SUPPLIED MATERIAL ▸
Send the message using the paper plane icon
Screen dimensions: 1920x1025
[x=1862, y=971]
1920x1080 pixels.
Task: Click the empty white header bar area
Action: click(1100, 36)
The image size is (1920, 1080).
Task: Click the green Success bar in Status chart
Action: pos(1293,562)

WHAT TO PRODUCE ▸ Nothing should be dropped. Retype each line above as it is.

RESULT FOR THIS EXERCISE ▸
Send the message using the paper plane icon
Screen dimensions: 1920x1025
[x=1862, y=971]
1920x1080 pixels.
Task: Click the empty white header bar area
Action: click(1100, 36)
The image size is (1920, 1080).
Task: Click the green Success bar in Status chart
Action: pos(1293,562)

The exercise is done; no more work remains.